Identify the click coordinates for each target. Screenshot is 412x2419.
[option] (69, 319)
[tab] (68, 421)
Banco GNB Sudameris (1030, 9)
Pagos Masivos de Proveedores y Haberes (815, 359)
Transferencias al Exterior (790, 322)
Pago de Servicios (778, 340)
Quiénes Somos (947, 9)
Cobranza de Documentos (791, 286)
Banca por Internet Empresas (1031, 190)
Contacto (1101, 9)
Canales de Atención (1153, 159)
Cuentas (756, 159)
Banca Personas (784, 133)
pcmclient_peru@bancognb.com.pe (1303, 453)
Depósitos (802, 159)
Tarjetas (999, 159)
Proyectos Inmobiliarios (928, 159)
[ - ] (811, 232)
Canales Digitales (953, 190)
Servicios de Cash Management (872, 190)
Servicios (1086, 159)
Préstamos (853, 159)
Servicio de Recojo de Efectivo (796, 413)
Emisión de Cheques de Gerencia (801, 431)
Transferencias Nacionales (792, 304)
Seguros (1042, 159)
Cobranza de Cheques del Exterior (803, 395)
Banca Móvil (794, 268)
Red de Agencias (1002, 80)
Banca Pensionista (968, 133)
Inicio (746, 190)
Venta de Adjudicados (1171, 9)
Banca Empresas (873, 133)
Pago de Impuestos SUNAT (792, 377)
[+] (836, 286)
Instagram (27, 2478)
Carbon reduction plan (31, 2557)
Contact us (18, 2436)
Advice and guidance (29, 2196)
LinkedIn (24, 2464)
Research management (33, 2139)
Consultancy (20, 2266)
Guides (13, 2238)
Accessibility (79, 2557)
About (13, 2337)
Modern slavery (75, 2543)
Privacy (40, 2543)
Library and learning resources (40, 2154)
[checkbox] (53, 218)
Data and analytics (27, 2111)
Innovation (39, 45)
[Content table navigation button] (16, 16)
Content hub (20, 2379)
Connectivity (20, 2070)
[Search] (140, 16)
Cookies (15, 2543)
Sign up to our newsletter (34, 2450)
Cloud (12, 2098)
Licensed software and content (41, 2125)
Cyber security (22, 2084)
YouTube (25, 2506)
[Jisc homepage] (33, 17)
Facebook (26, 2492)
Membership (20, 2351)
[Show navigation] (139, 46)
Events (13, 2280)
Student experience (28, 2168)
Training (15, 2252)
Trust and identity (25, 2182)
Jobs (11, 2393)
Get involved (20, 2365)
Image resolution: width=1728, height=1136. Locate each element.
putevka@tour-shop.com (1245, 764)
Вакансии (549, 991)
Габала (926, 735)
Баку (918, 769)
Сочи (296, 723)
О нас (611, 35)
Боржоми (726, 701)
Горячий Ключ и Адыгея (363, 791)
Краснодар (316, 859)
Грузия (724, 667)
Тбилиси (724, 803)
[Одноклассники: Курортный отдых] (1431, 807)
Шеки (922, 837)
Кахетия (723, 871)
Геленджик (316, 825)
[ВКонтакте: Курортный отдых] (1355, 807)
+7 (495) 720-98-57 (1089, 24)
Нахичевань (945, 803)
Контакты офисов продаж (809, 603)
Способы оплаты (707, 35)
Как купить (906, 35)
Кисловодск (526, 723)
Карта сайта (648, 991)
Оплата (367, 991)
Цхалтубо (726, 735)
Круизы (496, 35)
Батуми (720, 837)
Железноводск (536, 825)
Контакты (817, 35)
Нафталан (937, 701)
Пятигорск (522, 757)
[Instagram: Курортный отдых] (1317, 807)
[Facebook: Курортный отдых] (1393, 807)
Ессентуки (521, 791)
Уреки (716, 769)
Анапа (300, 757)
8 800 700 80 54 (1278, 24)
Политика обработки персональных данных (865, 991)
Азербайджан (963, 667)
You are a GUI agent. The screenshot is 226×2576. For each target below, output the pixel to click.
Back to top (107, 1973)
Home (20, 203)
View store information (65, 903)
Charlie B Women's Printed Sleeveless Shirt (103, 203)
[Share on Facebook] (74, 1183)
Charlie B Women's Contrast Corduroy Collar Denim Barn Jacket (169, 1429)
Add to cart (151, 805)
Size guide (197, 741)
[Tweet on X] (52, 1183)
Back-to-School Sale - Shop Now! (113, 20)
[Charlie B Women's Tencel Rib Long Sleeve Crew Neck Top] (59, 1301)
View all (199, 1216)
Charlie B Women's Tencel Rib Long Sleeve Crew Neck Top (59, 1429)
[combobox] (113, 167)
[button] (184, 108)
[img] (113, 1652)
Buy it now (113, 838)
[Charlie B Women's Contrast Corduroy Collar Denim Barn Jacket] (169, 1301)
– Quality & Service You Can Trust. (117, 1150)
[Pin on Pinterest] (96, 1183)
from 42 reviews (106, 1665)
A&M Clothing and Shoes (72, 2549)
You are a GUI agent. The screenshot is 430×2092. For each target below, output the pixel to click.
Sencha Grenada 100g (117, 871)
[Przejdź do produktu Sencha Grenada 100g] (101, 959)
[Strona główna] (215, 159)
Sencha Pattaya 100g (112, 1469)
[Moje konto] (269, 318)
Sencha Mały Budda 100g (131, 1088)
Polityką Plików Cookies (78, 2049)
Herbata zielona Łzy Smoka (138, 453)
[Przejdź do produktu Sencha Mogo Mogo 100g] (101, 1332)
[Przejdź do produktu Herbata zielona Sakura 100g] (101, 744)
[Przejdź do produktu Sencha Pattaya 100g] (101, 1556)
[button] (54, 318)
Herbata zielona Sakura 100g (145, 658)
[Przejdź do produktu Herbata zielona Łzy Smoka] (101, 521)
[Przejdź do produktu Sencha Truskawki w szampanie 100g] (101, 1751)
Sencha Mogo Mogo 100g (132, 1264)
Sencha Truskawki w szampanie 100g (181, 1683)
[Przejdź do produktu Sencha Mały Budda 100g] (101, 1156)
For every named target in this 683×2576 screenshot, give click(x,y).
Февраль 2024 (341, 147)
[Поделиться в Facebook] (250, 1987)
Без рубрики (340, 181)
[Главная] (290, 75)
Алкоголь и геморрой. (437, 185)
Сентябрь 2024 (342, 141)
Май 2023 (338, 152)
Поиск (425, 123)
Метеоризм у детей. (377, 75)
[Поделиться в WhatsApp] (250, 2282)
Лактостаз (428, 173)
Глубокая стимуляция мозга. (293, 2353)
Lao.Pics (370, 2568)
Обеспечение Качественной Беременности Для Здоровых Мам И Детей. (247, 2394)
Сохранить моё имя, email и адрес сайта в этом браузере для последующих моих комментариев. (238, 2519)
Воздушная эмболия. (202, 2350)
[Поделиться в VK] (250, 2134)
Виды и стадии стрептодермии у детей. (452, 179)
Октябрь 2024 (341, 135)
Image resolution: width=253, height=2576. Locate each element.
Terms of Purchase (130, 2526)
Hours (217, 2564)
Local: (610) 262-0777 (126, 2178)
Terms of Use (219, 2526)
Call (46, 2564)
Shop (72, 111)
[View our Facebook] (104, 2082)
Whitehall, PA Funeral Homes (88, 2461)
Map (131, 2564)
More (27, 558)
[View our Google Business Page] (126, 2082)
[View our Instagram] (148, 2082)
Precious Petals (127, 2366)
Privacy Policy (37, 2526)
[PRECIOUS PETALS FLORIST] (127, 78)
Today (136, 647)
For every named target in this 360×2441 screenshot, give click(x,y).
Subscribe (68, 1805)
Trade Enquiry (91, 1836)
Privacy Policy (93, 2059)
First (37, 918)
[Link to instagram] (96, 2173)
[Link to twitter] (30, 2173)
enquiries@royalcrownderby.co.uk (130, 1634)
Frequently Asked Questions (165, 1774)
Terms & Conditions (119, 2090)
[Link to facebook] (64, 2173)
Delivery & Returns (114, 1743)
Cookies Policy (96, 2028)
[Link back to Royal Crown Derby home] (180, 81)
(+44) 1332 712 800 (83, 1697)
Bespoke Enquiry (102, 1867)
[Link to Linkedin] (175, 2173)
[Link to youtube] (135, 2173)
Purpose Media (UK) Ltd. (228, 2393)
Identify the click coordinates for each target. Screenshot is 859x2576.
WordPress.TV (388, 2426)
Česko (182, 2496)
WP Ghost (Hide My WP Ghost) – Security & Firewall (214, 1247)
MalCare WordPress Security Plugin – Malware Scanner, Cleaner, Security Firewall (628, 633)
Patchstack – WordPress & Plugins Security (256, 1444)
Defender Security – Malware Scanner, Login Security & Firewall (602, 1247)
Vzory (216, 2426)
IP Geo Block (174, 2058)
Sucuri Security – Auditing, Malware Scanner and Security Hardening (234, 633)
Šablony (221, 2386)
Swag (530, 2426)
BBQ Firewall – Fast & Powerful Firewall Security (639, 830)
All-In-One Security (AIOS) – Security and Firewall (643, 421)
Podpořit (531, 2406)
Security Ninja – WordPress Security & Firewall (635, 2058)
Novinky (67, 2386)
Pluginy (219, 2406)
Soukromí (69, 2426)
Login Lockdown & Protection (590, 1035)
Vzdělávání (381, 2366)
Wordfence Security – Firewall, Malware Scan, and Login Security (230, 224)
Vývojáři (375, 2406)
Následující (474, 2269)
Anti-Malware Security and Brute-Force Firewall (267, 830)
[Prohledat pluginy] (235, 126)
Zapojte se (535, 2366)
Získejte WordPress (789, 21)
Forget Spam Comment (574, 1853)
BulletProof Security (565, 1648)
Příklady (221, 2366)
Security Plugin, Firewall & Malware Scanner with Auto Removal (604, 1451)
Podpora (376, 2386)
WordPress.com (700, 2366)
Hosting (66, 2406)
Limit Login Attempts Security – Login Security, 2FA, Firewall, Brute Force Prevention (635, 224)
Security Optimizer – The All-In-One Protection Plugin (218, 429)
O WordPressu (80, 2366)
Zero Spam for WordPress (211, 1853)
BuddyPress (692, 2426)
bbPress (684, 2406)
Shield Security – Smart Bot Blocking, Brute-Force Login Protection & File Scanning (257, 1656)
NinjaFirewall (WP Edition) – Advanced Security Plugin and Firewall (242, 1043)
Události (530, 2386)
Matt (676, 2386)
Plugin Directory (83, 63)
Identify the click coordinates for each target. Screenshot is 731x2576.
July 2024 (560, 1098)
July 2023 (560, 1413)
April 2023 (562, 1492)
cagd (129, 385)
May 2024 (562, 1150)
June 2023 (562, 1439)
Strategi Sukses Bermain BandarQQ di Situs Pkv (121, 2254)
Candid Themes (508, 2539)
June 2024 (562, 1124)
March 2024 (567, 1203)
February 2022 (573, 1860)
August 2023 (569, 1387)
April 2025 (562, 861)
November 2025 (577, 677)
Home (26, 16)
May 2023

◆ ◆ ◆

Exercise goal:
Among the records above, only the lines between the line holding "Май 2023 (338, 152)" and the line holding "Patchstack – WordPress", inclusive, are to be output, exactly as written.

Response to this exercise:
Май 2023 (338, 152)
Поиск (425, 123)
Метеоризм у детей. (377, 75)
[Поделиться в WhatsApp] (250, 2282)
Лактостаз (428, 173)
Глубокая стимуляция мозга. (293, 2353)
Lao.Pics (370, 2568)
Обеспечение Качественной Беременности Для Здоровых Мам И Детей. (247, 2394)
Сохранить моё имя, email и адрес сайта в этом браузере для последующих моих комментариев. (238, 2519)
Воздушная эмболия. (202, 2350)
[Поделиться в VK] (250, 2134)
Виды и стадии стрептодермии у детей. (452, 179)
Октябрь 2024 (341, 135)
Image resolution: width=253, height=2576. Locate each element.
Terms of Purchase (130, 2526)
Hours (217, 2564)
Local: (610) 262-0777 (126, 2178)
Terms of Use (219, 2526)
Call (46, 2564)
Shop (72, 111)
[View our Facebook] (104, 2082)
Whitehall, PA Funeral Homes (88, 2461)
Map (131, 2564)
More (27, 558)
[View our Google Business Page] (126, 2082)
[View our Instagram] (148, 2082)
Precious Petals (127, 2366)
Privacy Policy (37, 2526)
[PRECIOUS PETALS FLORIST] (127, 78)
Today (136, 647)
For every named target in this 360×2441 screenshot, give click(x,y).
Subscribe (68, 1805)
Trade Enquiry (91, 1836)
Privacy Policy (93, 2059)
First (37, 918)
[Link to instagram] (96, 2173)
[Link to twitter] (30, 2173)
enquiries@royalcrownderby.co.uk (130, 1634)
Frequently Asked Questions (165, 1774)
Terms & Conditions (119, 2090)
[Link to facebook] (64, 2173)
Delivery & Returns (114, 1743)
Cookies Policy (96, 2028)
[Link back to Royal Crown Derby home] (180, 81)
(+44) 1332 712 800 (83, 1697)
Bespoke Enquiry (102, 1867)
[Link to Linkedin] (175, 2173)
[Link to youtube] (135, 2173)
Purpose Media (UK) Ltd. (228, 2393)
Identify the click coordinates for each target. Screenshot is 859x2576.
WordPress.TV (388, 2426)
Česko (182, 2496)
WP Ghost (Hide My WP Ghost) – Security & Firewall (214, 1247)
MalCare WordPress Security Plugin – Malware Scanner, Cleaner, Security Firewall (628, 633)
Patchstack – WordPress & Plugins Security (256, 1444)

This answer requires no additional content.